• [TEXTE CHOISI]
+--
Lire un récit absurde nous rendrait immédiatement plus créatif. Comment est ce possible ? Que dit la science sur ce qu’il se passe dans notre cerveau ? Comment en tirer parti ? En bonus en fin d’article notre sélection des meilleures œuvres et artistes absurdes.

Franz Kafka l’inspiration et la créativité

Dans La Métamorphose de Franz Kafka, le héros Gregor Samsa, se réveille un matin transformé en une sorte d’insecte monstrueux. Mis à part cet événement déclencheur absurde aucun autre élément fantastique n’advient dans l’histoire. Les protagonistes, à commencer par Gregor lui même, doivent faire avec le fait qu’il soit désormais une sorte de cafard répugnant. Cette nouvelle est une des oeuvre les plus connue de Kafka et représente un exemple typique de ce que les commentateurs ont appelé le réalisme magique. Avez vous déjà été marqué par un récit au point de vous souvenir 15 ans plus tard de votre sentiment au moment de sa lecture ? Je me souviens très nettement l’effet qu’a eu La Métamorphose sur moi lorsque je l’ai lue vers 14 ou 15 ans. Immédiatement après avoir refermé le livre des idées se sont mise à bouillonner dans ma tête. J’ai ressenti le besoin de créer et je me suis immédiatement mis à mon bureau pour écrire ma propre nouvelle. Je ne me rappelle plus de quoi cela parlait, je ne pense pas que c’était un chef d’oeuvre et je ne suis pas devenu un écrivain ado star. Par contre ce livre m’a marqué profondément par l’effet qu’il a eu sur moi. Récemment j’ai découvert que je n’étais pas un cas isolé. Preuve de l’effet inspirant de ce récit, en 1973, 60 ans après sa publication, Stanley Corngold, professeur de l’université de Princetown, dénombre plus de 128 commentaires publiés pour cette courte nouvelle. Cela signifie qu’en moyenne deux fois par an des lecteurs se sont mis à leur bureau, ont pris leur plume pour écrire un commentaire sur ce court récit puis ont réussi à être publiées. Imaginez combien ont écrit sans être publié, combien ont eu, comme moi l’envie d’écrire leur propre histoire, de dessiner, de peindre, de sculpter. Je vous encourage vivement à lire ou relire cette nouvelle et à expérimenter par vous même l’effet qu’elle peut avoir sur vous.
+--
• [DONNÉES ENREGISTRÉES]
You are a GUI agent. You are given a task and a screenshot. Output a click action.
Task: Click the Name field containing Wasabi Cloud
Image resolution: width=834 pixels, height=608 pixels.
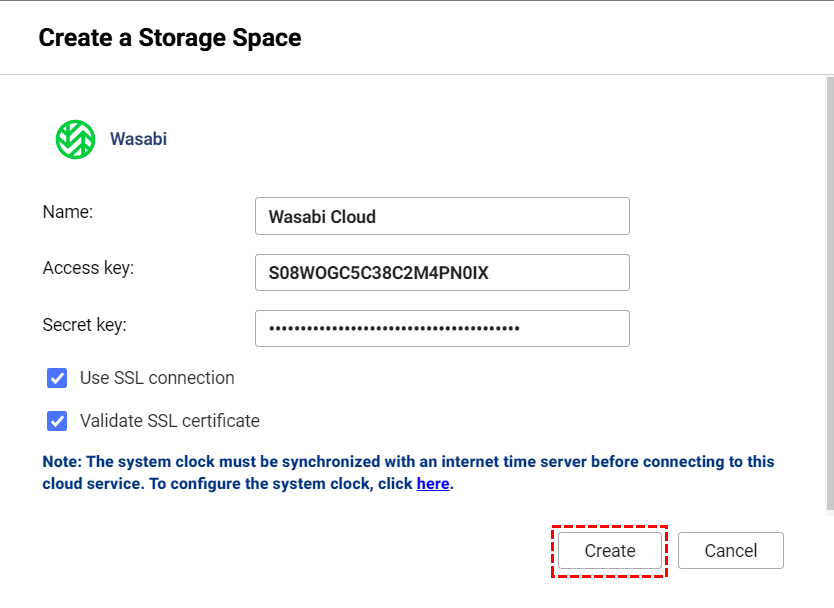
+--
• [PROBLÈME POSÉ]
Répondez aux questions suivantes à partir du texte choisi.
1. Dans La Métamorphose, en quoi Gregor Samsa se réveille-t-il transformé ?
2. Vers quel âge a eu lieu la lecture de La Métamorphose racontée dans le texte choisi ?
3. Combien de commentaires publiés sur cette nouvelle Stanley Corngold dénombre-t-il en 1973 ?

• [RÉPONSE RÉDIGÉE]
1. En une sorte d'insecte monstrueux.
2. Vers 14 ou 15 ans.
3. Plus de 128.